O mais engraçado desse país que trata os índios com desprezo é que boa parte da população tem sangue indígena, ainda que distante. Embora eu não tenha cara de indígena, descendo de uma trisavó índia, laçada pelo meu trisavô português no interior paulista. Sim, não só os índios homens eram tratados como objeto, as índias também, e no sentido sexual da coisa, principalmente.

            Ao contrário da Bolívia, Guatemala, Peru e México, que são os países latino americanos com maior proporção de população indígena, respectivamente com 62,2%, 41%, 24% e 15,1%, o Brasil é um dos países da região com menor percentual de população indígena em relação à população total. O Brasil tem menos de 900 mil índios, segundo dados do IBGE do ano de 2010, equivalendo a menos de 0,5% da população brasileira, embora tenha o maior número de etnias, 305, com 274 línguas diferentes e com 36,2% dos seus indígenas vivendo em área urbana e o restante na área rural.

Segundo um relatório da Comissão Econômica para a América Latina e o Caribe – CEPAL, órgão da ONU, divulgado em 2014, na América Latina vivem 45 milhões de indígenas em 826 comunidades, representando 8,3% da população total. Desses, 17 milhões vivem no México e outros 7 milhões no Peru.

A FUNAI – Fundação Nacional do Índio, criada em 1967 e vinculada ao Ministério da Justiça, aponta que 37,4% dos índios residem no norte do país e há 588 terras indígenas reconhecidas. Dessas; 545 são as tradicionalmente ocupadas; 6 são terras de propriedade adquirida pelos índios (dominiais); 6 possuem restrição de ingresso e trânsito de terceiros na área (interditadas); e 31 são reservas indígenas propriamente ditas.

Os Tikunas, com 6,8% do total da população indígena brasileira, formam a maior comunidade nativa,  segundo os dados do IBGE de 2010.

            E dos 900 mil índios brasileiros, apenas cerca de 42 mil vivem no Estado de São Paulo, representando menos de 0,1% da população de paulistas e, desse total, 38 mil vivem em cidades. Esses dados são do Censo 2010, do IBGE. Segundo a FUNAI, em São Paulo há 21 áreas indígenas declaradas, delimitadas ou regularizadas e outras 10 em estudo.

Se você pensa que os índios que moram em cidades vivem necessariamente em tribos, está enganado. Segundo o jornal Brasil de Fato, de 27/12/2010, só os pankararu, etnia originária de Pernambuco, somavam 1.600 pessoas na cidade de São Paulo, a maior parte residindo na favela Real Parque, no Morumbi. A história desse povo coincide com a do retirante nordestino que vinha para São Paulo nos anos 1950 em busca de oportunidades.

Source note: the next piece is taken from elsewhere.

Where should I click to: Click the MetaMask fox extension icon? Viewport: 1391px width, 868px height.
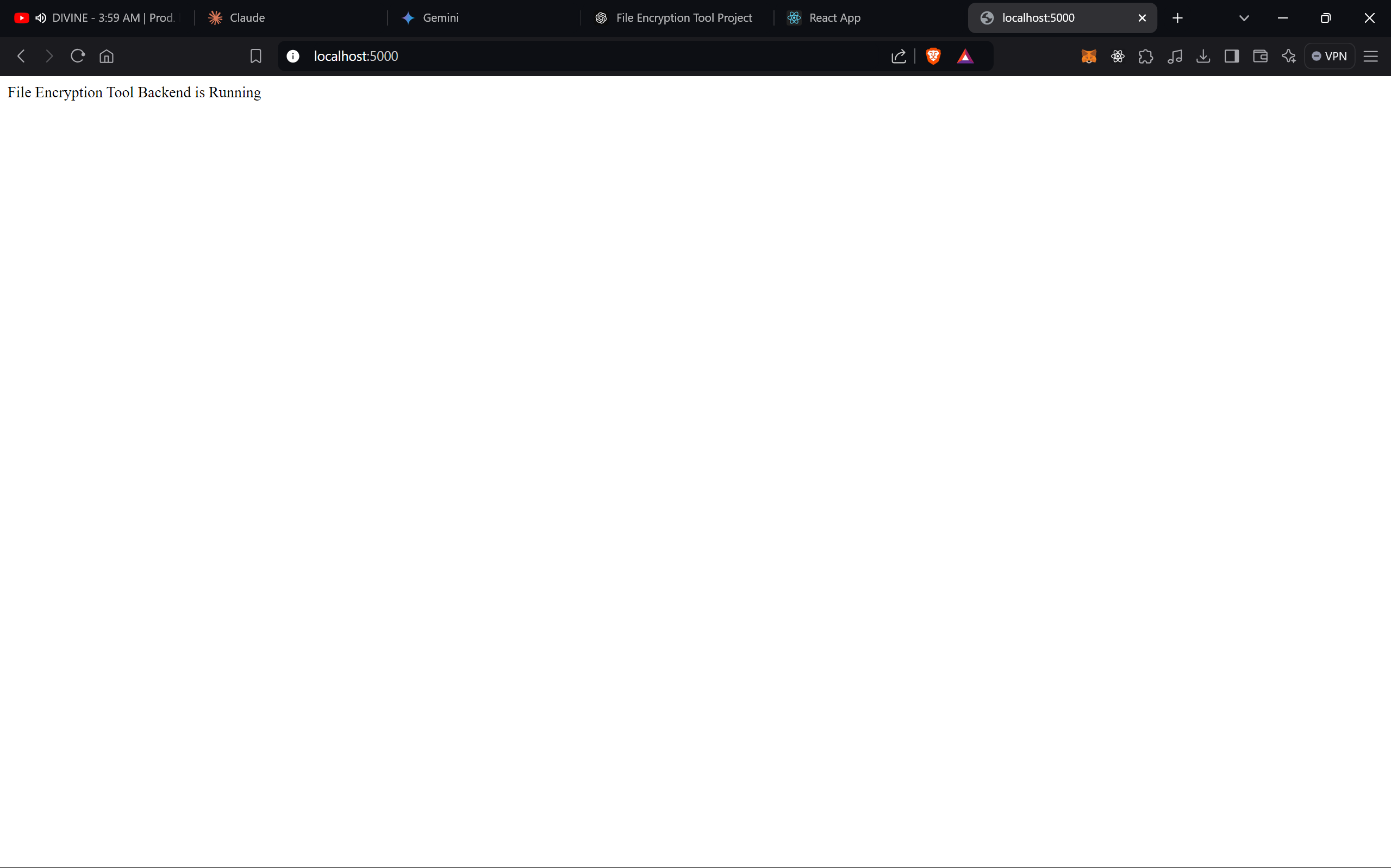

Segundo o escritor Marcelo Rubens Paiva, em texto publicado no jornal Folha de São Paulo, sob o título “Elo Perdido”, os pankararus vieram para trabalhar na construção civil, inclusive na do Estádio do Morumbi, próximo ao Palácio dos Bandeirantes, que, por azar da coincidência, é o nome dos grupos paulistas que, à época do Brasil Colônia, saiam em expedição para, dentre outras coisas, caçar índios para torná-los escravos.

A Comissão Econômica para a América Latina e o Caribe, CEPAL, ainda estima que existam 200 povos indígenas em isolamento voluntário na Bolívia, Brasil, Colômbia, Equador, Paraguai, Peru e Venezuela. A FUNAI aponta 107 registros da presença de índios isolados em toda a Amazônia legal brasileira. Eles têm inúmeros motivos para permanecerem isolados, já que a convivência com o dito homem branco nunca foi harmoniosa.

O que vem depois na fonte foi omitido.